Stored data —
○ ○ ○ ○ ○
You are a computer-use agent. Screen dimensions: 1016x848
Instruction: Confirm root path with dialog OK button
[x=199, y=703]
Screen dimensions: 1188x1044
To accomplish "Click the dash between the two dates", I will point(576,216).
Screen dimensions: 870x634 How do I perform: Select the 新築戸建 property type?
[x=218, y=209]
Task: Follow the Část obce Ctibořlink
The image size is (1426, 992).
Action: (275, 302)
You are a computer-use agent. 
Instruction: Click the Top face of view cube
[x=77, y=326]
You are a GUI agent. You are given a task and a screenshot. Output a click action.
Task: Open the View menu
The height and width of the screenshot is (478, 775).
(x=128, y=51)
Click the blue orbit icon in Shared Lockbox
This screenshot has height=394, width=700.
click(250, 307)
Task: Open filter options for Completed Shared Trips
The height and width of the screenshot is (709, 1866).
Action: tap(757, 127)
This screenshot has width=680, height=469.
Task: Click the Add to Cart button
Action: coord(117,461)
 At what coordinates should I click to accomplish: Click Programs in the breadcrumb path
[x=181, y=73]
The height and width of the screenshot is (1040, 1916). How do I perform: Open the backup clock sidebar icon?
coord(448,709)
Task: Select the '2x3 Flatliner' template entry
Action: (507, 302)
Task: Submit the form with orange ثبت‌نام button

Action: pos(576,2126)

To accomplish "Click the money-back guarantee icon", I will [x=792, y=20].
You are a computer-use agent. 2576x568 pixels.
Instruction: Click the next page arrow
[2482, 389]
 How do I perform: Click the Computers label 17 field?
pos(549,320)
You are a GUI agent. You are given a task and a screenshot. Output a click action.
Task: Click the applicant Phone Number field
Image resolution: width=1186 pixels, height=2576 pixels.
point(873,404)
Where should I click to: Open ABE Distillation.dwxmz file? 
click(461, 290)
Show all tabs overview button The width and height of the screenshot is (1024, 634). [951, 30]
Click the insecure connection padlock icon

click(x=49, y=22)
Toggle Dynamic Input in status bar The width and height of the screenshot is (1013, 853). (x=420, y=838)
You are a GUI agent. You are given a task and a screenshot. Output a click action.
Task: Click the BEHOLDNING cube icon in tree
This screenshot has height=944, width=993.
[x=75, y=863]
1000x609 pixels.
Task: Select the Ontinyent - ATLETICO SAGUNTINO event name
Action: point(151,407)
○ ○ ○ ○ ○
Exercise —
Return every record, word for word.

Solution —
You are a computer-use agent. Screen dimensions: 1016x848
Instruction: Confirm root path with dialog OK button
[x=199, y=703]
Screen dimensions: 1188x1044
To accomplish "Click the dash between the two dates", I will point(576,216).
Screen dimensions: 870x634 How do I perform: Select the 新築戸建 property type?
[x=218, y=209]
Task: Follow the Část obce Ctibořlink
The image size is (1426, 992).
Action: (275, 302)
You are a computer-use agent. 
Instruction: Click the Top face of view cube
[x=77, y=326]
You are a GUI agent. You are given a task and a screenshot. Output a click action.
Task: Open the View menu
The height and width of the screenshot is (478, 775).
(x=128, y=51)
Click the blue orbit icon in Shared Lockbox
This screenshot has height=394, width=700.
click(250, 307)
Task: Open filter options for Completed Shared Trips
The height and width of the screenshot is (709, 1866).
Action: tap(757, 127)
This screenshot has width=680, height=469.
Task: Click the Add to Cart button
Action: coord(117,461)
 At what coordinates should I click to accomplish: Click Programs in the breadcrumb path
[x=181, y=73]
The height and width of the screenshot is (1040, 1916). How do I perform: Open the backup clock sidebar icon?
coord(448,709)
Task: Select the '2x3 Flatliner' template entry
Action: (507, 302)
Task: Submit the form with orange ثبت‌نام button

Action: pos(576,2126)

To accomplish "Click the money-back guarantee icon", I will [x=792, y=20].
You are a computer-use agent. 2576x568 pixels.
Instruction: Click the next page arrow
[2482, 389]
 How do I perform: Click the Computers label 17 field?
pos(549,320)
You are a GUI agent. You are given a task and a screenshot. Output a click action.
Task: Click the applicant Phone Number field
Image resolution: width=1186 pixels, height=2576 pixels.
point(873,404)
Where should I click to: Open ABE Distillation.dwxmz file? 
click(461, 290)
Show all tabs overview button The width and height of the screenshot is (1024, 634). [951, 30]
Click the insecure connection padlock icon

click(x=49, y=22)
Toggle Dynamic Input in status bar The width and height of the screenshot is (1013, 853). (x=420, y=838)
You are a GUI agent. You are given a task and a screenshot. Output a click action.
Task: Click the BEHOLDNING cube icon in tree
This screenshot has height=944, width=993.
[x=75, y=863]
1000x609 pixels.
Task: Select the Ontinyent - ATLETICO SAGUNTINO event name
Action: point(151,407)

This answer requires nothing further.